Set problem A: According to the passage on the filming of The Lady from Shanghai, what was the picture's budget?
Set problem B: Write the next part of the passage on the filming of The Lady from Shanghai, picking up after its final sentence.

Selected extract:
>>>>
Before they all left Hollywood for location shooting in Acapulco, Welles screened that quintessential cinematic nightmare, The Cabinet of Dr Caligari, for everyone, a very logical thing to do in view of the nightmare that Welles had envisaged in the screenplay, and they set off in high spirits. As Welles had told Castle, The Lady from Shanghai was no whistler: it was a big picture, with the substantia
l budget of $2.3m. Welles and Lawton scouted for locations in Mexico and Sausalito near San Francisco; it is suggested that Welles seized the opportunity to do pick-up shots for It’s All True, but that project seemed to have finally slipped away from him when – thanks to his haemorrhaging losses on Around the World – he was unable to meet the deadline that RKO had given him for paying the first instalment to buy the rushes. Besides, The Lady from Shanghai was quite demanding enough: it was as if Welles’s cinematic imagination, shackled on The Stranger and unused during his long fallow period of political commentating, had run riot, encompassing exotic location work in Mexico and San Francisco, long sequences at sea (always difficult to shoot because of constant and ungovernable motion), the creation of a massive fun-house and a shoot-out in a Hall of Mirrors; the last posing as complex a logistical challenge as could be imagined. Moreover, Welles was interested in creating an especially demanding cinematic language, one that eschewed conventional close-ups and two- and three-shots, using instead the sort of width and depth of shot that he had deployed in Citizen Kane – but on location, which created major problems for lighting and for the camera itself, particularly in the matter of tracks. As it happens, the shoot, which was embarked on in such high spirits, was no fun at all. Despite the relatively luxurious twelve weeks allowed for principal photography, it turned out to be a punishing schedule, given the frequent shifts of location and the attendant difficulties of each.
<<<<
Given data:
>>>>
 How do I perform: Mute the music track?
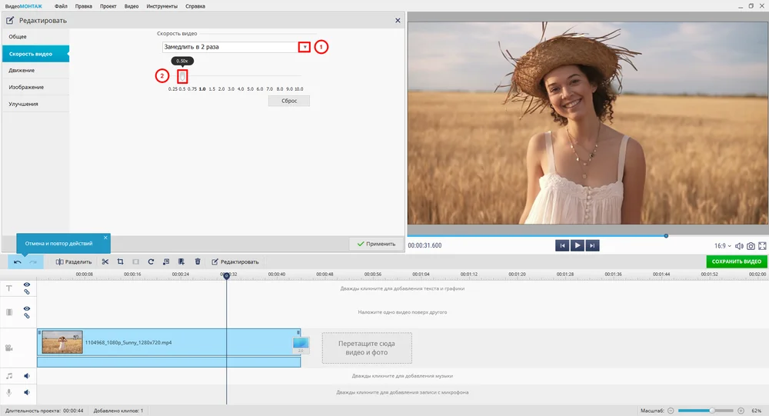[27, 376]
<<<<
Task result A: $2.3m

Task result B:
Welles had shot on location only once before, in Brazil for It’s All True, and though the world was no longer at war and communications were generally functioning, the hazards of shooting on the spot remained considerable. Surprisingly, Columbia seemed no better organised than RKO four years earlier. Dick Wilson insisted that they had sent too large a crew, which would only hamper them, and so it proved. They started shooting in mid-October, in Acapulco, at the worst possible time of the year, the height of the hot, humid rainy season. Both Welles and Hayworth succumbed straight away to his old bugbear, sinusitis, a nearly incapacitating condition for an actor. More alarmingly, they were shooting in shark-infested waters; the Mexican swimming champion was hired to swim near Hayworth when she was shooting in the water, in order to ward off marauding barracudas. Hurricanes threatened and storms constantly blew up, impossible conditions in which to shoot and record sound; being on board was bad enough. On more than one occasion they managed to get no more than one or two shots a day.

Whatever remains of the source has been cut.